Thankfully manufacturers of various communications products such as WIFI antennas use simulation to ensure reliability of their equipment. We all know that manufacturers are on a quest to create smaller and less obtrusive electronic enclosures. Unfortunately this means that more and more components are getting packed into smaller spaces thus creating high temperature problems. And we all know what happens when temperatures rise inside electronic enclosure…
Using simulation is not difficult (if you’ve got the right tools and the right expertise at hand). For example, Solectron needed to optimize the cooling design of an outdoor WIFI antenna for one of their customers. The wireless access point was designed to be mounted outside on a pole and provide wireless service to a large building such as a hotel. The unit generated an internal heat load of 200W and solar heat loading of approximately the same value. The maximum allowable temperature in the electronics compartment was 66°C based on a maximum external ambient temperature of 46°C. There were two other constraints — a maximum weight of 12 pounds and a maximum cost of $120 for thermal management components.
The company decided to use simulation to optimize and validate the design before the physical prototype was built. Mr. Robert Rios, the Mechanical Engineering Manager at the company, investigated four different cooling methods on the behalf of their customer. When all was said and done, Mr. Rios reported that the initial prototype met all of their customer performance specifications. Therefore, they saved at least 3 months and $40,000 that would have been required to identify and correct problems in the initial design concept. Usually saving in time and money go hand in hand but sometimes they are not measured. In this case the organization was very much on the ball and was keeping track of ROI. If you’d like to read more about their design challenge, then please follow this link — it is an engaging story.

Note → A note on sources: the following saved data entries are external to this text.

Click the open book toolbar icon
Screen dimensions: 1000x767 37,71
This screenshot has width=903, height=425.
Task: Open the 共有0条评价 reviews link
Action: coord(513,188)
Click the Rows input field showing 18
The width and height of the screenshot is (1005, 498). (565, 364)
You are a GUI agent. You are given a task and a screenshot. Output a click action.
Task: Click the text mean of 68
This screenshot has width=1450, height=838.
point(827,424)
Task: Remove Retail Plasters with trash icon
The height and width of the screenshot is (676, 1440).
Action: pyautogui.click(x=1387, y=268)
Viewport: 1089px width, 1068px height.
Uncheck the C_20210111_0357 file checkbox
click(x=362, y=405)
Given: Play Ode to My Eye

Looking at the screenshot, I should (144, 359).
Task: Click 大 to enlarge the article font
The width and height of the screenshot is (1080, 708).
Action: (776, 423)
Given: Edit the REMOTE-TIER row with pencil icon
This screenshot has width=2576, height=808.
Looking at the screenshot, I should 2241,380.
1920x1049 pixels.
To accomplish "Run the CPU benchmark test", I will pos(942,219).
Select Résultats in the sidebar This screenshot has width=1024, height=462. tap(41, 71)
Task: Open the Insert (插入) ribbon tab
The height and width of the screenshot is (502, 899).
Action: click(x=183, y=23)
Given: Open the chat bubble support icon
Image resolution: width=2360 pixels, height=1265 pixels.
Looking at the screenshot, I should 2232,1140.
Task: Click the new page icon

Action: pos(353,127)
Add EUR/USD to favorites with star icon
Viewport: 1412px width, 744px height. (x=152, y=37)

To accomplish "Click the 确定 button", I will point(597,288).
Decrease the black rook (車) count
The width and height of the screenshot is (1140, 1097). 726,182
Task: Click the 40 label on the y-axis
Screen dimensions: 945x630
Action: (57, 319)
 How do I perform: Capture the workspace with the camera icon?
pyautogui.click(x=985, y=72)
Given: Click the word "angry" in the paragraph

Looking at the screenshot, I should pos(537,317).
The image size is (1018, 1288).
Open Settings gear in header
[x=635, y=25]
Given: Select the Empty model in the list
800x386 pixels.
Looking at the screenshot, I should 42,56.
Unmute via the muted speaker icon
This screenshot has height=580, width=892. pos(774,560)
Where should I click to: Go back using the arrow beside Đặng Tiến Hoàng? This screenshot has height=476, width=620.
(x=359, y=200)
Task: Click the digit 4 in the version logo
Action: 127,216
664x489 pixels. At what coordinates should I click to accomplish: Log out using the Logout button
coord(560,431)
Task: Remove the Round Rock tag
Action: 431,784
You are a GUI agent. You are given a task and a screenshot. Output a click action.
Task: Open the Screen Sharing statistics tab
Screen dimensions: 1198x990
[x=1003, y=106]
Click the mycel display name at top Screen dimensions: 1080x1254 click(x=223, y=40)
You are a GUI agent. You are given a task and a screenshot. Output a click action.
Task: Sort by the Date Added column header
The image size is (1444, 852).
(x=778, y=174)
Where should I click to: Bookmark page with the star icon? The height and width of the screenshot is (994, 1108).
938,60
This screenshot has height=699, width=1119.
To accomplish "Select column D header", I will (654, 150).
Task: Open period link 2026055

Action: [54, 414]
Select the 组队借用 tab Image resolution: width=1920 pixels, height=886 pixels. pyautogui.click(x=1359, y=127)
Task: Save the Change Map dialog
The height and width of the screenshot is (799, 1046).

If you’re interested in the topic of electronics cooling and would like to learn more about the basics, then I’d like to recommend any of our free on-demand presentations from this page. You’ll find an extensive library here so you’re bound to find something of interest there! Now if only I could find one single library of available ski resort packages. I think I spent the better part of Sunday trolling various sites and even then the best resort I could find within our price range offered WIFI _only_ in the lobby. I think this is going to be a tough sell to my buddies.